A contractor wishes to build 9 houses, each of different design. In how many ways can heplace these homes on a street if 6 lots are on one side of the street and 3 lots are on theopposite side?
The Correct Answer and Explanation is :
To solve this problem, let’s break it down into steps.
The contractor has 9 houses, each with a different design. He needs to place them on a street with 6 lots on one side and 3 lots on the opposite side. The goal is to determine how many ways the contractor can arrange the houses on the 9 available lots.
Step 1: Select the 3 houses for the opposite side of the street
There are 9 houses in total. The first task is to choose 3 houses to place on the side with 3 lots. The number of ways to choose 3 houses from 9 is a combination, and it can be calculated using the combination formula:
[
C(n, k) = \frac{n!}{k!(n-k)!}
]
where (n) is the total number of items (houses), and (k) is the number of items to choose. In this case, we calculate:
[
C(9, 3) = \frac{9!}{3!(9-3)!} = \frac{9!}{3!6!} = \frac{9 \times 8 \times 7}{3 \times 2 \times 1} = 84
]
So, there are 84 ways to choose 3 houses to place on the side with 3 lots.
Step 2: Arrange the 3 selected houses on the opposite side
Once the 3 houses are chosen for the 3 lots, these houses can be arranged in any order. The number of ways to arrange 3 houses on 3 lots is simply the number of permutations of 3 houses, which is:
[
3! = 3 \times 2 \times 1 = 6
]
Step 3: Arrange the remaining 6 houses on the other side
After selecting and arranging the 3 houses for the opposite side, there are 6 remaining houses.
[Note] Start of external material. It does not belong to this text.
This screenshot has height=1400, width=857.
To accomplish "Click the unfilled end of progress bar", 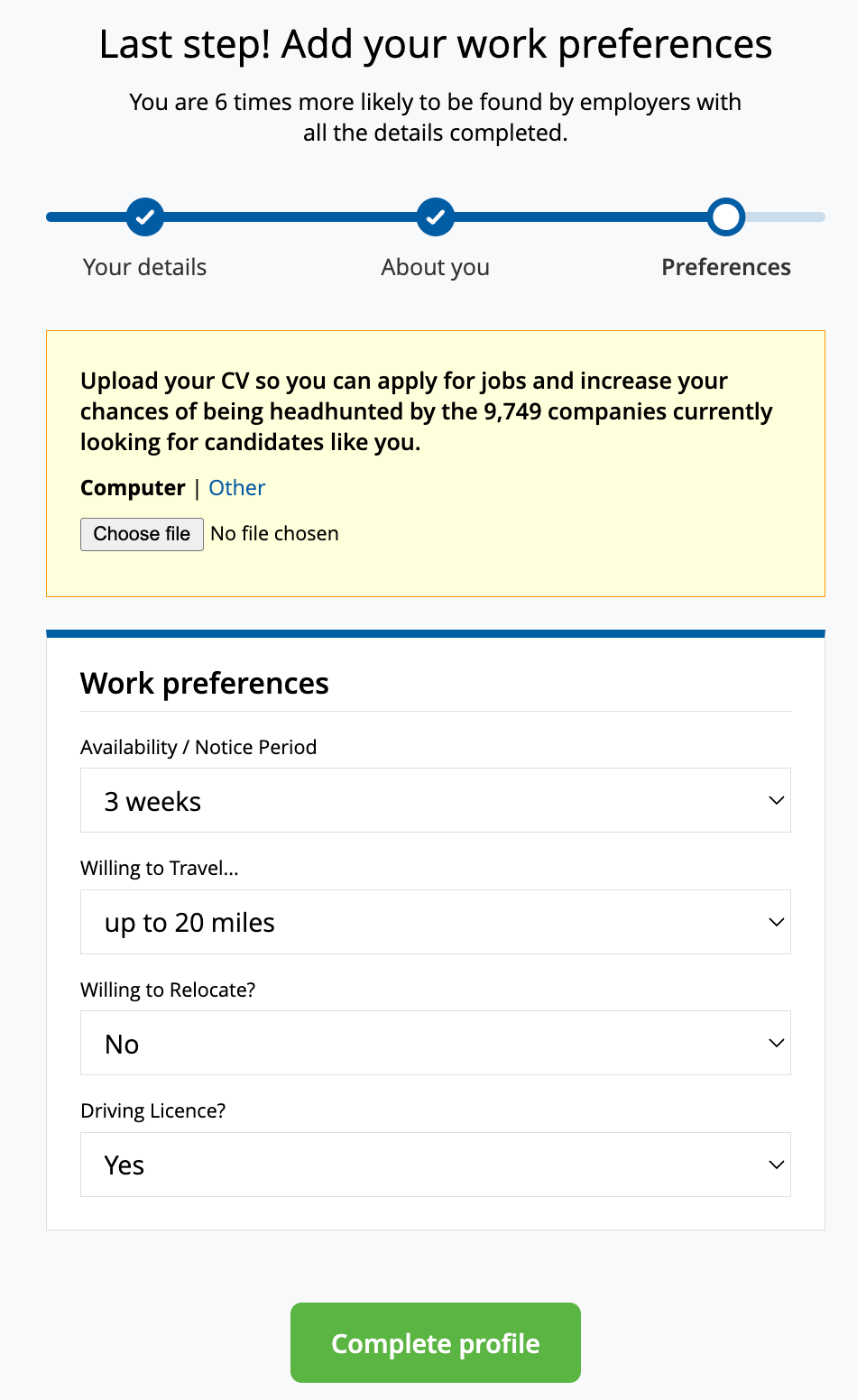I will (787, 216).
These 6 houses can be arranged on the 6 lots on the other side of the street. The number of ways to arrange these 6 houses is:
[
6! = 6 \times 5 \times 4 \times 3 \times 2 \times 1 = 720
]
Step 4: Multiply all the possibilities
Now, we can multiply the possibilities for each step:
[
84 \times 6 \times 720 = 362880
]
Thus, the total number of ways the contractor can place the houses on the street is 362,880.
Explanation of the Process:
This problem involves both combinations and permutations. First, we use combinations to select which houses go on the side with fewer lots (3 houses), and then we use permutations to arrange the selected houses on the available lots. For the remaining 6 houses, the number of possible arrangements is calculated using permutations. Multiplying the results from each step gives us the final number of possible arrangements.